歴史ある国内リーグJBCFシリーズの中で、最上位に位置するリーグ戦である「Jプロツアー」の第3戦が、広島中央森林公園において3月27日に開催された。翌日、同会場で第4戦も開催される2連戦の形式だ。「広島さくらロードレース」の大会名通り、美し…

歴史ある国内リーグJBCFシリーズの中で、最上位に位置するリーグ戦である「Jプロツアー」の第3戦が、広島中央森林公園において3月27日に開催された。翌日、同会場で第4戦も開催される2連戦の形式だ。「広島さくらロードレース」の大会名通り、美しい桜の下で展開されるレースとなった。
初日のDay-1は、広島中央森林公園の1周12.3kmのコースを6周する73.8km。ロードレースとしては距離が短いので、ペースの速い展開が予想された。



スタートラインにつく選手たち。岡田吉弘三原市長とともに

スタートラインでリーグ戦の首位であることを示すプロリーダージャージを着るのはホセ・ビセンテ・トリビオ(マトリックスパワータグ)。

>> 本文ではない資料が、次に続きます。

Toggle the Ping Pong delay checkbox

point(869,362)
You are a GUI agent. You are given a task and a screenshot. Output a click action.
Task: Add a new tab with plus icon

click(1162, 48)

U23のリーダージャージを着るのは川野碧己(弱虫ペダルサイクリングチーム)だ。



レーススタート。序盤から激しい展開になった

スタート直後からアタック合戦が始まる。



フェンストンネルでアタックがかかる

2周目に11名の集団が先行。ここには、初戦で勝利しているフランシスコ・マンセボ(マトリックス・パワータグ)が入っており、鈴木譲、渡邉歩(以上、愛三工業レーシングチーム)、徳田優(TEAM BRIDGESTONE Cycling)、中井唯晶(シマノレーシング)と、強豪チームは選手を送り込み、さらには、昨年U23のリーダージャージを守り抜いた弱虫ペダルサイクリングチームから井上文成が入るほか、大町健斗(eNShare レーシングチーム)、冨尾大地(CIEL BLEU KANOYA)、さらに若手育成チームから、平井光介(EQADS)、山田拓海、留目夕陽(JCF強化指定選抜チーム)らも滑りこみ、一通りのメンバーが揃う形になった。ここでレースはいったん落ち着き、メイン集団との差は30秒以上まで開く。

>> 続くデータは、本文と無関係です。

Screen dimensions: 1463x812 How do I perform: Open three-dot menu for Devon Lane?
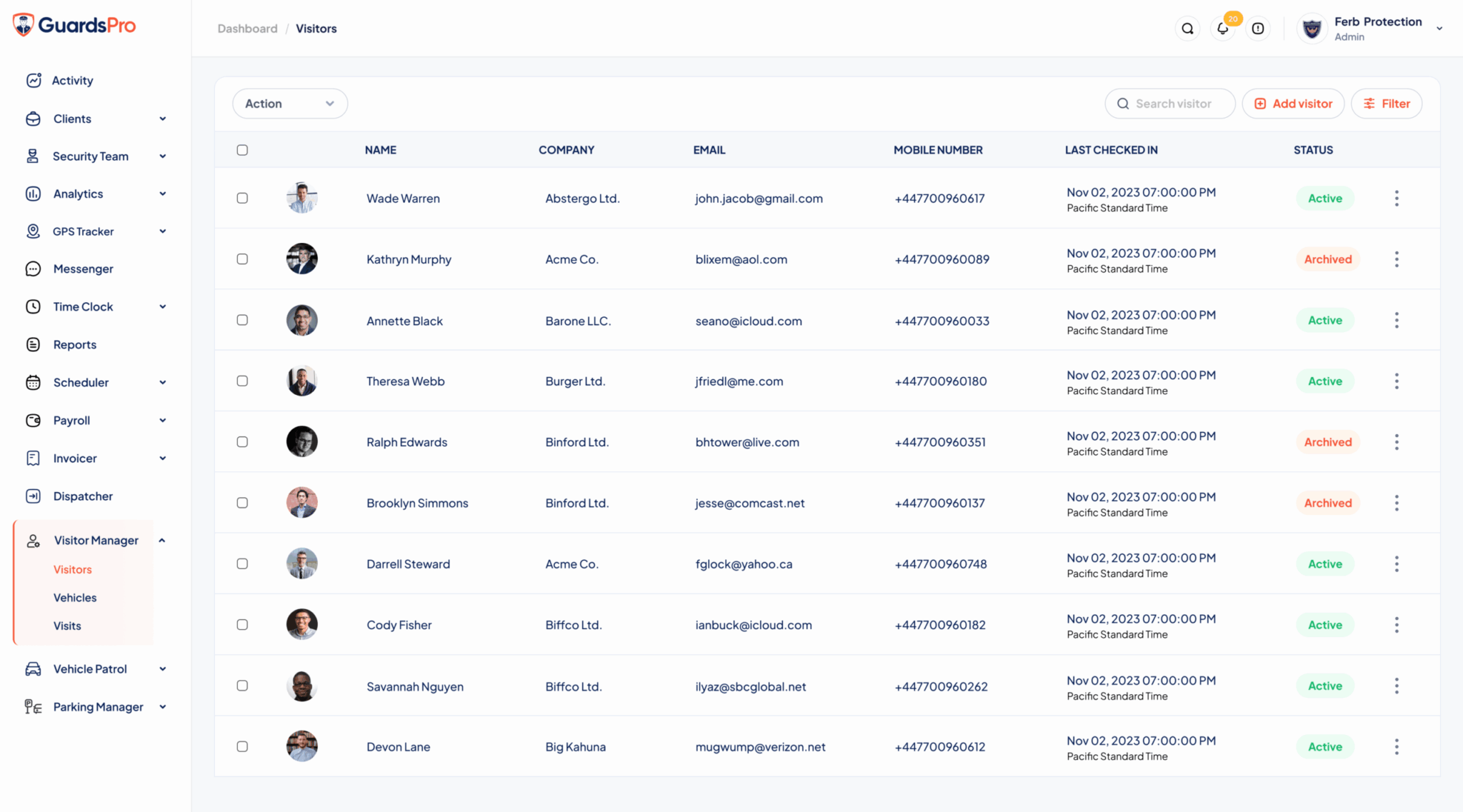(x=1396, y=746)
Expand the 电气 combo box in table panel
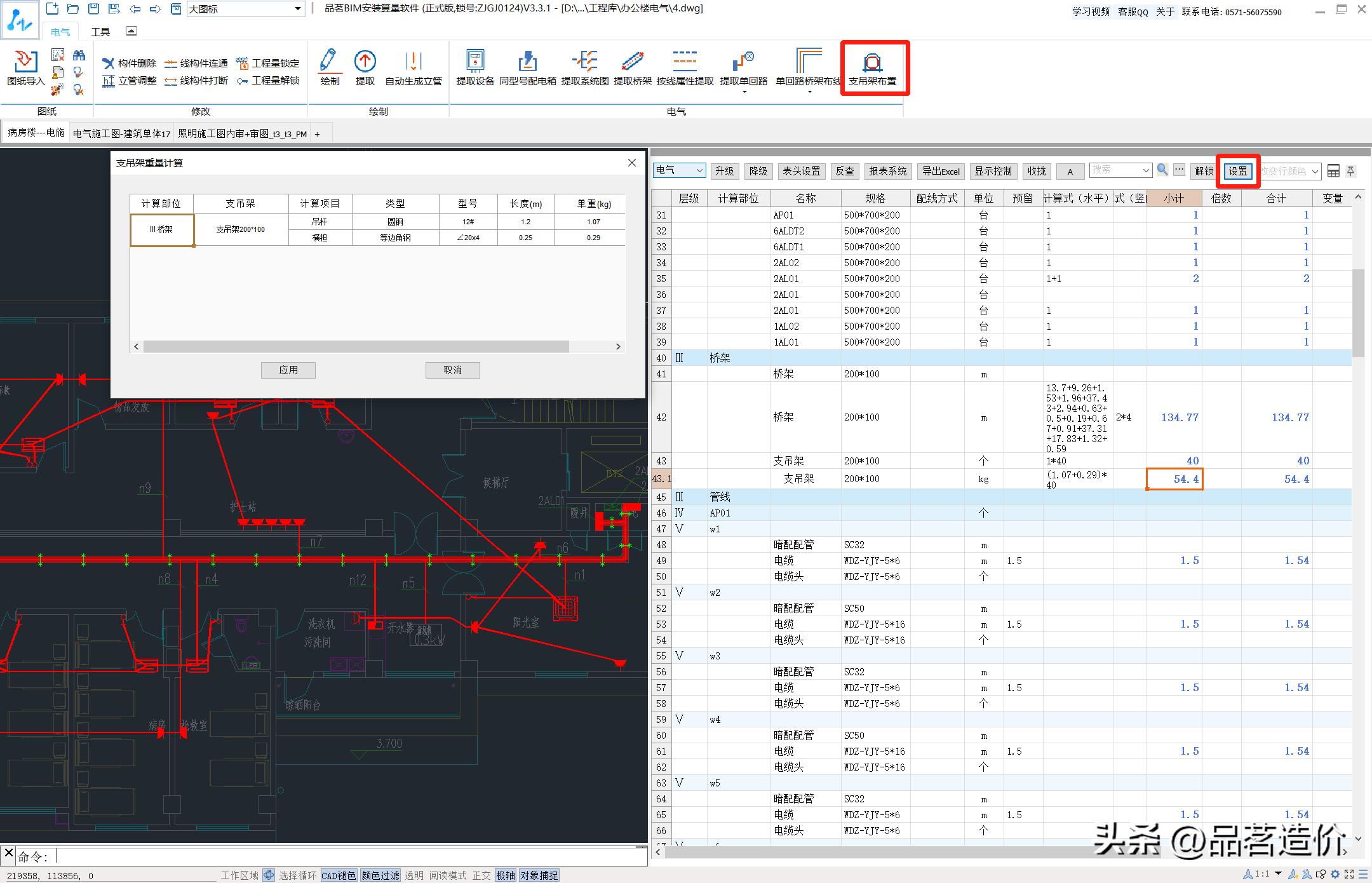Image resolution: width=1372 pixels, height=883 pixels. pos(699,170)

11名の先頭集団。一通りの主要チームはメンバーを送り込んでいた

動きが生まれたのは3周目。一昨年の全日本チャンピオンであり、昨年は世界の最高峰チームNTTプロサイクリングに所属していた入部正太朗(弱虫ペダルサイクリングチーム)、リーダージャージを着るトリビオを含む9名の追走集団が形成されたのだ。ここにはシマノレーシング、愛三工業、ブリヂストン、マトリックス、JCF強化指定選抜の選手らも入っていた。

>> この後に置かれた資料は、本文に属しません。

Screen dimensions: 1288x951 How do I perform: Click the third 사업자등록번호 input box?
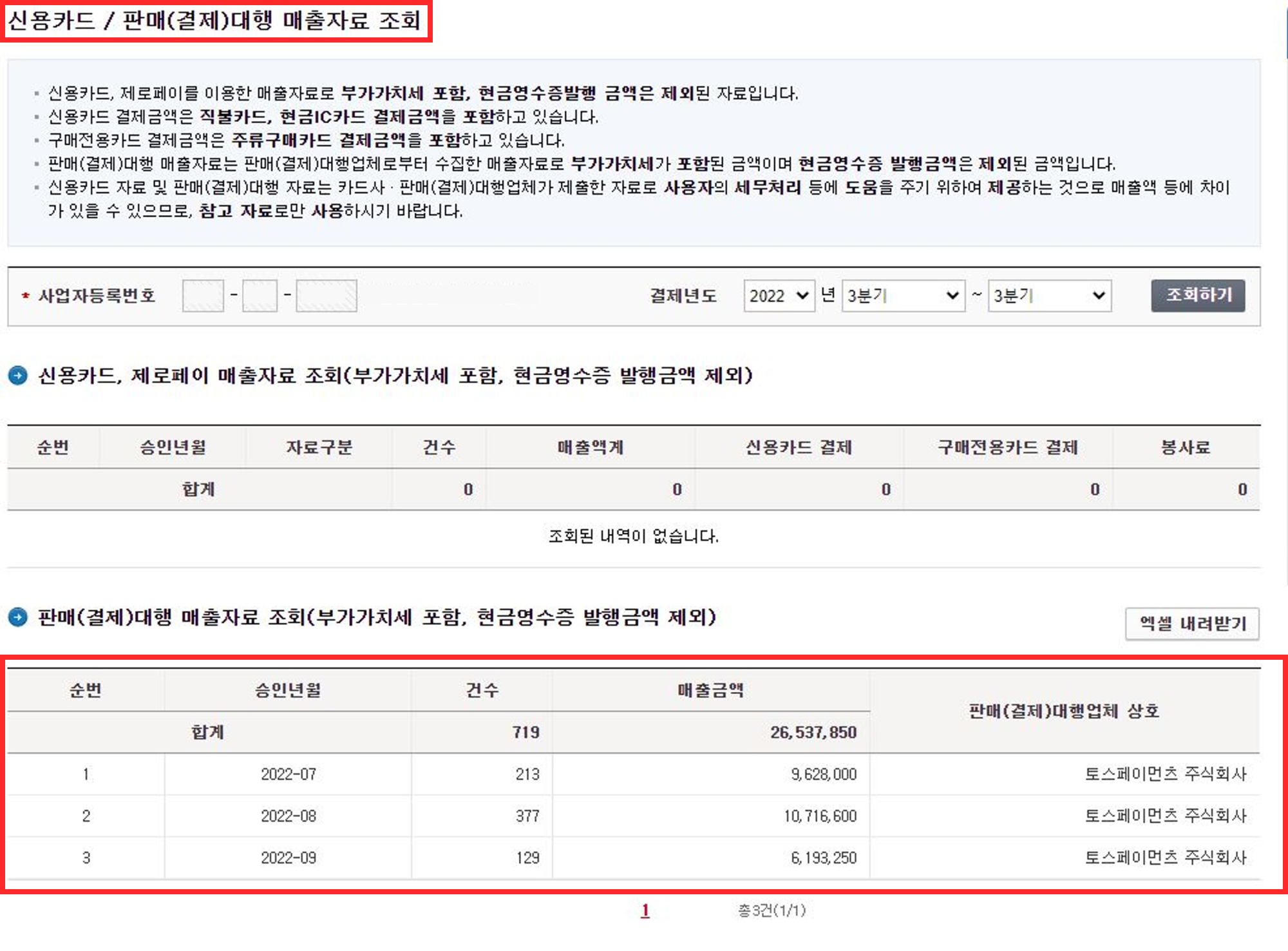point(326,296)
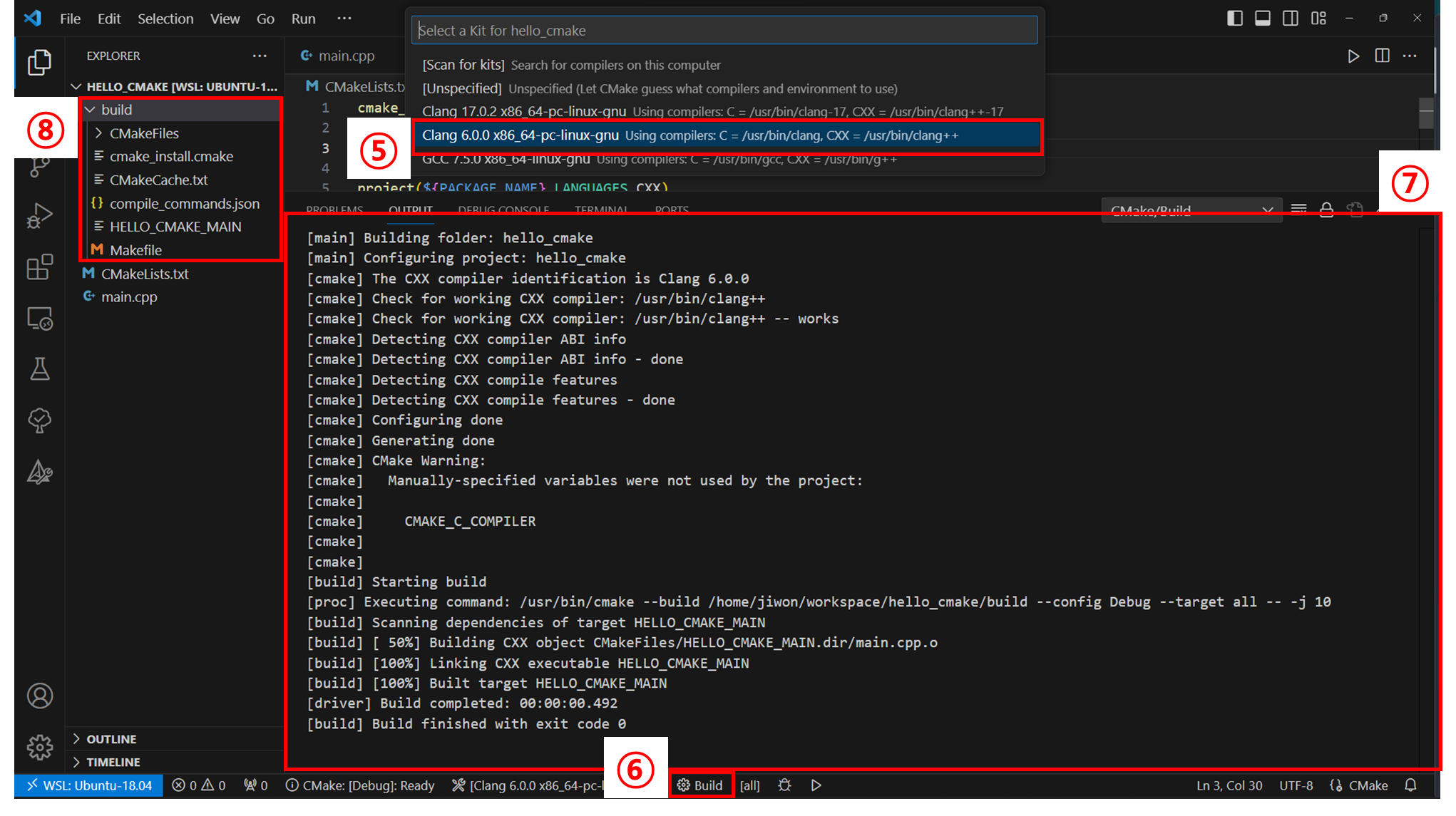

9名の追走集団。ここにも一通りの主要チームのメンバーが入っていた



積極的に集団を牽引するJCF強化指定選抜チーム

11名の先頭集団はJCF強化指定選抜チームの留目と山田らが中心となって牽引し、1周17分台という速いペースでコースを回る。追走集団も追うが、差は縮まらない。



追走集団は先頭との差を思うように縮められなかった

そのあとも差は縮まらず、最終周回にはメイン集団が追走のメンバーを吸収した。先頭集団は、後続に2分以上の差をキープしており、この集団の中での優勝争いとなることが決定的となった。



最終周回、上りで加速するフランシスコ・マンセボ

ラスト4km。上りの中でマンセボがアタック。一気に加速すると、集団内のメンバーを全て引き離し、独走のままゴールに飛び込び、第3戦にして、今季2勝目を上げたのだった。



独走に入り、そのまま単独でフィニッシュラインを越えたマンセボ

マンセボは、世界最高峰のレース、ツール・ド・フランスでも、個人総合で4位という成績を収めた経歴を持つ。この3月に45歳になった大ベテランだが、レース勘だけでなく、パワーも衰えることがない。この日もまた、圧倒的な存在感を示したのだった。



早くも今季2回目の勝利を収めたマンセボ

2位争いは井上文成(弱虫ペダルサイクリングチーム)が制している。

この日先頭集団に入り、すばらしいペースで集団を牽引したJCF強化指定選抜チームの留目と山田に敢闘賞が贈られた。
プロリーダージャージはマトリックス・パワー・タグチーム内でトリビオからマンセボに移動し、U23リーダージャージは4位に入った平井光介(EQADS)の手に移った。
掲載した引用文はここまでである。